In fact, more than two thirds (66%) say they will spend below £7,500 on their wedding, with a quarter (24.6%) planning to spend a frugal £2,000 or less.

Mark Huggins, director of AA Savings, says: "Your wedding day marks a promise made for a lifetime and many couples seem to agree that this is far more important than the trimmings that last only a day.

"Our research shows that 71% of couples are saving up for their great day and although a third said they had so far put aside only £100, on average savvy couples have already saved more than £2,000.

"But planning ahead and making the most of your money is vital – whether you're spending £2,000 or £20,000, it's important to make sure you're earning a good interest rate on your savings."

The research reveals that couples are finding a variety of ways to fund their wedding with fewer than 16% of couples expecting to follow tradition with the bride's parents paying up, although 21% say both sets of parents will chip in.

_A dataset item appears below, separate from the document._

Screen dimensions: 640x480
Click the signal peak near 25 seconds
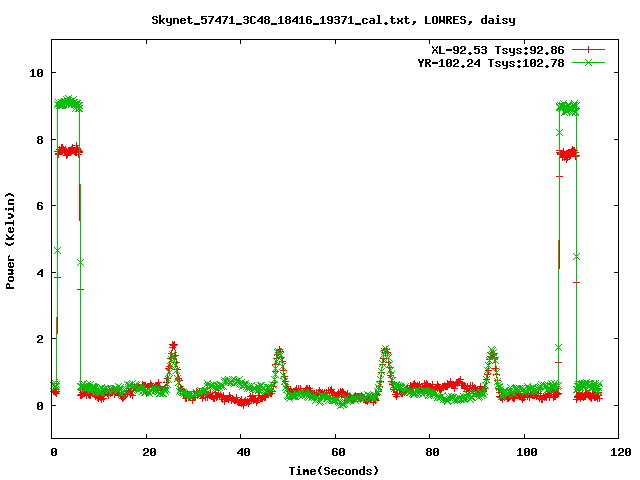[173, 348]
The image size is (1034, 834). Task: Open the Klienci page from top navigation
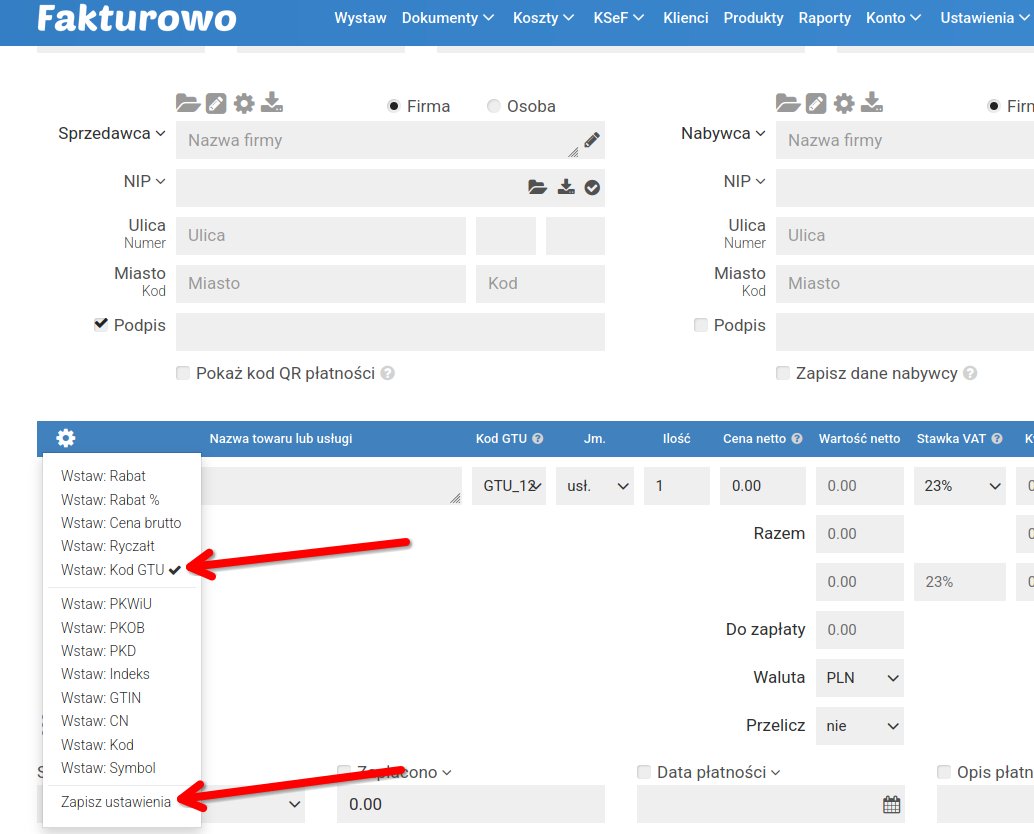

Selling possessions (8%), selling a car (6%) and taking a second job (9%) are things couples expect to do to foot the wedding bills.

And, although four out of five (80%) of couples will marry in the UK, a quarter of those opting for an overseas wedding say it's to save money because of the economic climate. "For many couples, an overseas wedding can be a lot cheaper than one at home, especially as it usually means very few – or even no – guests," suggests Huggins.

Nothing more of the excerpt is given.